The frog is called Bhupathy’s purple frog (Nasikabatrachus bhupathi), in honor of Dr. Subramaniam Bhupathy, a well known Indian herpetologist who lost his life surveying the Western Ghats in 2014. Its appearance is characterized by a shiny purple coat, light blue rings around small eyes and a signature pig snout nose, according to researchers at the Centre for Cellular and Molecular Biology (CCMB) in Hyderabad.

With its long, fluted tongue, the frog gobbles up insects that live underground like termites and ants. Rarely does it leave the safety of the underground unless it rains during the monsoon season. This is the time for mating, as evidenced by the loud calls male Bhupathy’s purple frog bellow from under the sand in mountain streams.

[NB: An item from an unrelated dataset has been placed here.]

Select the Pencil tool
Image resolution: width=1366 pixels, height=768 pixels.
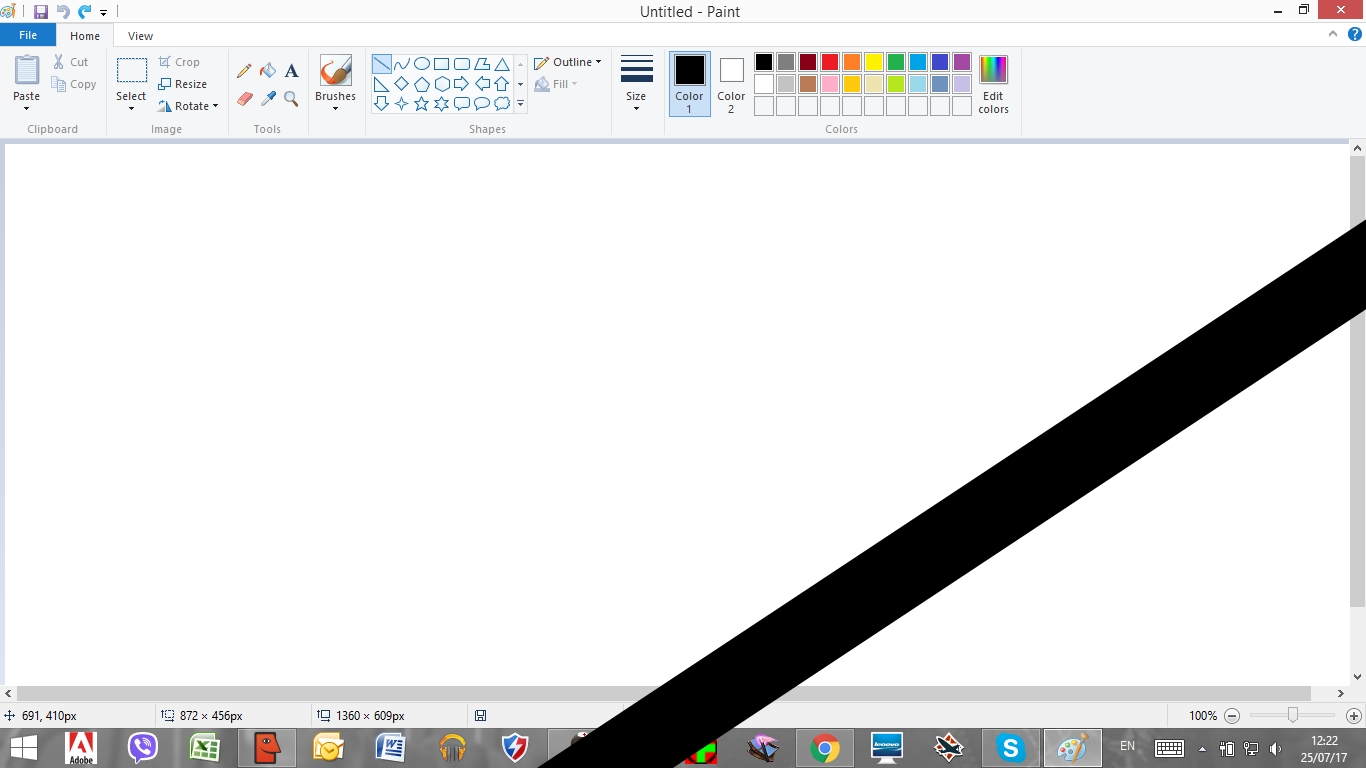coord(244,71)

In the same streams, the males court and mate with females, which deposit the fertilized eggs. Within a day or two, these are already ready to hatch into tadpoles. But even in this early life stage, the purple frogs are odd.

The tadpoles have sucker-fish like mouths which they use to cling to rocks behind waterfalls like leeches. Suspended from the wet rocks, the tadpoles can spend up to 120 days in the torrent which is the longest the species ever stays above ground during its whole lifespan. Once they’ve completed their transformation, the purple frogs ready themselves for a solitary subterranean existence, the authors reported in the journal Alytes. 

The findings are even more interesting once you realize this is only the second species in its family. The first is another purple frog described in 2003. Both species are very distant from their closest relatives, which live in Seychelles, likely because they had to evolve independently for millions of years.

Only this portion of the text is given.